MATERIAL SHOWN: Begin

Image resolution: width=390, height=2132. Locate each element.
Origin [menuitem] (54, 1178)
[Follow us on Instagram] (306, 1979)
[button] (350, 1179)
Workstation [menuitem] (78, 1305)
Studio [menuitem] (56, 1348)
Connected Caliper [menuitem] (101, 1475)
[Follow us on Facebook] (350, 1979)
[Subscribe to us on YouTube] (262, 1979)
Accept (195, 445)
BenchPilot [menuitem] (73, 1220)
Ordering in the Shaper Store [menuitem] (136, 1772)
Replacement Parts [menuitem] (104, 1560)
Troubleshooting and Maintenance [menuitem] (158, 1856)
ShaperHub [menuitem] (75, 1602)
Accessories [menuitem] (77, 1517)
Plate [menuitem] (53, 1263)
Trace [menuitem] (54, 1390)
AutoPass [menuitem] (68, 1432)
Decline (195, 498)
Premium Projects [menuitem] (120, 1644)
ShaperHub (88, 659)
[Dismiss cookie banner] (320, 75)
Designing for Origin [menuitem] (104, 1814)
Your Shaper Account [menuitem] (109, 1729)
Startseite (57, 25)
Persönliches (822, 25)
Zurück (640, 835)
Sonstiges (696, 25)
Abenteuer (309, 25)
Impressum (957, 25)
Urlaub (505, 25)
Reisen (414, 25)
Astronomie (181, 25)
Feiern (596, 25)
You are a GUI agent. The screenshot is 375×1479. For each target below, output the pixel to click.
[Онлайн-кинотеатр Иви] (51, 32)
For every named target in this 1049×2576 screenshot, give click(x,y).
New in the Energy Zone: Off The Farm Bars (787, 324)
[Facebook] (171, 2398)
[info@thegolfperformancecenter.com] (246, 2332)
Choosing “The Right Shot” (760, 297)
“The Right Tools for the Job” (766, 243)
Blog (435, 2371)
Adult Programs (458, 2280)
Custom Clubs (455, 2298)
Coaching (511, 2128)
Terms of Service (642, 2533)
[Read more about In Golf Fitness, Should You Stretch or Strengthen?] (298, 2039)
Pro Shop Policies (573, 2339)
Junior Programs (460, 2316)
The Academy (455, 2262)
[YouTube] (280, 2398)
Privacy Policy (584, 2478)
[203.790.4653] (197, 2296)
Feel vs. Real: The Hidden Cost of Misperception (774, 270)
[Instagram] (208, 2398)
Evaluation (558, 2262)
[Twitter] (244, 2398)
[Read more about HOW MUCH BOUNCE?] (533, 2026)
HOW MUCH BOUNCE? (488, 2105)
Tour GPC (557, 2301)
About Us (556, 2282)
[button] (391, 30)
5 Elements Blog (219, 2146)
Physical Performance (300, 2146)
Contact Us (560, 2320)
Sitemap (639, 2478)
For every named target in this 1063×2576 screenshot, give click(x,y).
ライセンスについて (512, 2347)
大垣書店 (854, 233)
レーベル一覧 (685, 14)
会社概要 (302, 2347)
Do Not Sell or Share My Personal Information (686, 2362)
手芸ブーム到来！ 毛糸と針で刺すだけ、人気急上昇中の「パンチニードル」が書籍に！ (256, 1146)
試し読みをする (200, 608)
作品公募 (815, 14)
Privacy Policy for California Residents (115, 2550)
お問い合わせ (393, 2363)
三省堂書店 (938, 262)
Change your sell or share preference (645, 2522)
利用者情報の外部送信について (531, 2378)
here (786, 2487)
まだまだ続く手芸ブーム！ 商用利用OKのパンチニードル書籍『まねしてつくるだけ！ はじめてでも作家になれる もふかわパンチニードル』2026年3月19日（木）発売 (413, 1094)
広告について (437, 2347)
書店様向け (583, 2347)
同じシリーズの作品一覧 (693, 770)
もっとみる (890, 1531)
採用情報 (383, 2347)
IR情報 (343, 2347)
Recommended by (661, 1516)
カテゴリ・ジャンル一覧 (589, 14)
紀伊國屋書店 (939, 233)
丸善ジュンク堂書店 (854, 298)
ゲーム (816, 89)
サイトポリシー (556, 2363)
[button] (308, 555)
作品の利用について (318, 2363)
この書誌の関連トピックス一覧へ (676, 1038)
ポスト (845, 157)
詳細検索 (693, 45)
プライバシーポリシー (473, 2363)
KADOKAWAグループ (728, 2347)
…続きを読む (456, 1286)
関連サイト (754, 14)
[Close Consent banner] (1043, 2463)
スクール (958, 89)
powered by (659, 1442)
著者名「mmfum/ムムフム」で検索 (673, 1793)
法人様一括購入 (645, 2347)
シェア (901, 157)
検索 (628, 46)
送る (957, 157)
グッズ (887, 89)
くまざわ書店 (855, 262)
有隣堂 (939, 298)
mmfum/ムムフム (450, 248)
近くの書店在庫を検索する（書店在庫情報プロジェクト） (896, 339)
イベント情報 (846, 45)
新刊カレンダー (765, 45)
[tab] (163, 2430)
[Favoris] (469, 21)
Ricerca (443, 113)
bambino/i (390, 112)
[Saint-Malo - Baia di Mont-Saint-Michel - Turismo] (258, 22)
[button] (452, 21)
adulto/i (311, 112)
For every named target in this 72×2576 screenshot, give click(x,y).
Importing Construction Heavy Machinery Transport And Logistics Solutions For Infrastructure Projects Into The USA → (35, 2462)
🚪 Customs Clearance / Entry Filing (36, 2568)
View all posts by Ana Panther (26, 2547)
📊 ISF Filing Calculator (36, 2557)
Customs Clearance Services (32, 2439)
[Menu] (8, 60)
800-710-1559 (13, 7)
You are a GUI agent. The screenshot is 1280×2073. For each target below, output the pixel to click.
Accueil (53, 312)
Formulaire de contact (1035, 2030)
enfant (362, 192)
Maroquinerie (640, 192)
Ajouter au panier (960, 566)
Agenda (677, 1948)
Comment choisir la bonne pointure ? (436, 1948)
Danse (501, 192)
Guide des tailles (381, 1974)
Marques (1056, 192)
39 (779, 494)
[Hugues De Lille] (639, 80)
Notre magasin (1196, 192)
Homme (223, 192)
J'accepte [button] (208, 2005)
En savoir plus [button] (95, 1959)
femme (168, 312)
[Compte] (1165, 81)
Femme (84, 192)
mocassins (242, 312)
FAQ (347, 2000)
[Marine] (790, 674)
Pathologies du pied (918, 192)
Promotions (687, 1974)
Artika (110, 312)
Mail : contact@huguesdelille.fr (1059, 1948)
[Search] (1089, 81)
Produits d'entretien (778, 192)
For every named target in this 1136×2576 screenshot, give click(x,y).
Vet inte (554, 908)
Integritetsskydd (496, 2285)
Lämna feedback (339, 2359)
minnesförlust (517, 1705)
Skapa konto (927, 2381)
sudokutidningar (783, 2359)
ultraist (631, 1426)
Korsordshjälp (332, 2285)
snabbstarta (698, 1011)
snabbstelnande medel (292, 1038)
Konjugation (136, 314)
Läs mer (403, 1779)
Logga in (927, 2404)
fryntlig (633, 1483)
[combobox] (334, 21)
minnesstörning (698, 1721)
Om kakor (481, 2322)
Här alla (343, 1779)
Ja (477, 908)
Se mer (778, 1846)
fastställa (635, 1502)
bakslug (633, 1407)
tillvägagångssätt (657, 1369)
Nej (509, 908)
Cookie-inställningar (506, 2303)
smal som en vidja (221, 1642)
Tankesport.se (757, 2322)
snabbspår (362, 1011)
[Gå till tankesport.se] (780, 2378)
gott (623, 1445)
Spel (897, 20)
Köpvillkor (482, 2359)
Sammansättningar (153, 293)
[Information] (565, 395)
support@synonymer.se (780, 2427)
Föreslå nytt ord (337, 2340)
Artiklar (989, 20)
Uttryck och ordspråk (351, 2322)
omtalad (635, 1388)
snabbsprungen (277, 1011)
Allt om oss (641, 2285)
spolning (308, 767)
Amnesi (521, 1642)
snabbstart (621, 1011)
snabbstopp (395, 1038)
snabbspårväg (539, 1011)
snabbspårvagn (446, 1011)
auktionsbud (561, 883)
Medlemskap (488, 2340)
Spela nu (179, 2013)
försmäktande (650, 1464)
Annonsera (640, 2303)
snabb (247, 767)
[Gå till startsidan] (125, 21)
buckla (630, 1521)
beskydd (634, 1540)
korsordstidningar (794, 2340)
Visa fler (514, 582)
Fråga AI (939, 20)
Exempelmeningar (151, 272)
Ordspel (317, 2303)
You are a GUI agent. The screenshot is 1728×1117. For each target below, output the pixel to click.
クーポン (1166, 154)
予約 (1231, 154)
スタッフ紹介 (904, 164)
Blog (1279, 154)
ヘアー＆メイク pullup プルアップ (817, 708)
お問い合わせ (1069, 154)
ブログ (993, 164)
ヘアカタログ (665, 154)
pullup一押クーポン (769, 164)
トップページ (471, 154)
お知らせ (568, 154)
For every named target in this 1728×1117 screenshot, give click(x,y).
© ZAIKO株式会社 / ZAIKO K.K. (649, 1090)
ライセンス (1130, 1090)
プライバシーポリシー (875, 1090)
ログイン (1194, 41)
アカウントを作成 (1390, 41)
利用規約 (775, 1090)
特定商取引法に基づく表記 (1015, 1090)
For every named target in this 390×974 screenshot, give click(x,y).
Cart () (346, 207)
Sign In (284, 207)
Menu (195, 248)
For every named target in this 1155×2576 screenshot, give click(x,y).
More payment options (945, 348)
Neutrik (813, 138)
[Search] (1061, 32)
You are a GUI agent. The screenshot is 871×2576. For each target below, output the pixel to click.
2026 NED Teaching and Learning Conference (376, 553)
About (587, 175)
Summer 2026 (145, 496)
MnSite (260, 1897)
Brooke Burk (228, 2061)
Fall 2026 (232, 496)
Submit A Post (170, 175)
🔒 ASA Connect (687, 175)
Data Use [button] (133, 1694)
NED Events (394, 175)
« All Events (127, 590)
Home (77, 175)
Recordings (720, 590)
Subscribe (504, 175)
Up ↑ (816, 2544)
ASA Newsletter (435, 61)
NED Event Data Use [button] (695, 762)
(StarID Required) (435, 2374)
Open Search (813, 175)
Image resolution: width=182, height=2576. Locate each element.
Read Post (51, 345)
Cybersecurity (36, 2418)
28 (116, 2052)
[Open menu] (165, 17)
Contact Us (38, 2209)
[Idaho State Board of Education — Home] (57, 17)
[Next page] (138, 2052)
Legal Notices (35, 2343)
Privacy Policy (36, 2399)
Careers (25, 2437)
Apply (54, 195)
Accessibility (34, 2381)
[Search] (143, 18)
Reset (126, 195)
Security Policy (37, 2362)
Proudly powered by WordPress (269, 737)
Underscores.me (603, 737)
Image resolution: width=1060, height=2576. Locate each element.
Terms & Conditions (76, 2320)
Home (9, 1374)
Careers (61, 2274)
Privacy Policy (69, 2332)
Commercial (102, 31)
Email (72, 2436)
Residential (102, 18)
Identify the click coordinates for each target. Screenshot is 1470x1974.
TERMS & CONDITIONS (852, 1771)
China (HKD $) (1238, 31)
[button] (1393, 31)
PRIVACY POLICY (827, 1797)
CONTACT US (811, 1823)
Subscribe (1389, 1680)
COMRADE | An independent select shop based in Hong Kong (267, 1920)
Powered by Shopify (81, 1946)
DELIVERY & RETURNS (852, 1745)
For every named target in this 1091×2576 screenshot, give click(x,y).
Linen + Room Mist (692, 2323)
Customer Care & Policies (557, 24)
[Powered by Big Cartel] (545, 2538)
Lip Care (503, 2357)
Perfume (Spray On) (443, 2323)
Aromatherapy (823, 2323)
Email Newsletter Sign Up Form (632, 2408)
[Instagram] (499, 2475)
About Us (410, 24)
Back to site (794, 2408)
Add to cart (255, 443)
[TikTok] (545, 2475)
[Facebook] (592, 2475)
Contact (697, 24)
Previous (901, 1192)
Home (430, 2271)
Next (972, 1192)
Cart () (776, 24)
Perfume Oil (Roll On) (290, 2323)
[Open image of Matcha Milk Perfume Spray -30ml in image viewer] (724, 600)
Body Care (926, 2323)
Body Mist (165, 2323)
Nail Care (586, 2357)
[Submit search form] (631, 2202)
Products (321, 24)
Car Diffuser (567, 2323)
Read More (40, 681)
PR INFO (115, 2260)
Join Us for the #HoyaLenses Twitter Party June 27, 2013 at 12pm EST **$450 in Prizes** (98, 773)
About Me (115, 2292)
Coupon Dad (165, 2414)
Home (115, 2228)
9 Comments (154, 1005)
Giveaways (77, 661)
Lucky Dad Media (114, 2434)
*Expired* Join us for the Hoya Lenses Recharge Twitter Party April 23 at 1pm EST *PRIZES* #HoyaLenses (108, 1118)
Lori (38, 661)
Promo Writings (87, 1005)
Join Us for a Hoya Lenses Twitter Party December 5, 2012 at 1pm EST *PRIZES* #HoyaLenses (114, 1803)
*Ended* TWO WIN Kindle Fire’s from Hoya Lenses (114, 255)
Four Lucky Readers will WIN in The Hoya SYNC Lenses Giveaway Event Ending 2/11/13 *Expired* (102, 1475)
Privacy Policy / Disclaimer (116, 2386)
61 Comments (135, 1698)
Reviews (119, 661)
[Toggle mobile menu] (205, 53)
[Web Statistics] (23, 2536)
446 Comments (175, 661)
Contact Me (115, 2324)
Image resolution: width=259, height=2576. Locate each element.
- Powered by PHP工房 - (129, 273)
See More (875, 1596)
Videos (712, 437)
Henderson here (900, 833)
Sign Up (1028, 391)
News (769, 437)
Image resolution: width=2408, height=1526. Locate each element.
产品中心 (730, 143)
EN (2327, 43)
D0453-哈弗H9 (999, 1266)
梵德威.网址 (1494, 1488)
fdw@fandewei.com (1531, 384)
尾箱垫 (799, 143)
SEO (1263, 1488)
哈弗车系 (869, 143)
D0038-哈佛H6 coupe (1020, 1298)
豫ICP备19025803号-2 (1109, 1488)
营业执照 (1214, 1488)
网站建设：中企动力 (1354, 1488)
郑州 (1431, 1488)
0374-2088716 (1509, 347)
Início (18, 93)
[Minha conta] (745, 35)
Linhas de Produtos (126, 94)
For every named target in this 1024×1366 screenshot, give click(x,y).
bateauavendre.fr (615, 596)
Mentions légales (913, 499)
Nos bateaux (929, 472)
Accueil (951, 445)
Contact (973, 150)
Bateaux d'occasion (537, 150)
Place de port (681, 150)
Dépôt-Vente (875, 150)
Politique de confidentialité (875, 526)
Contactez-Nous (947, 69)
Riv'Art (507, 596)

MATERIAL SHOWN: End

ABOUT THIS EXERCISE> The expected output is one number, the tally of lines above containing "Information".

SOLUTION> 2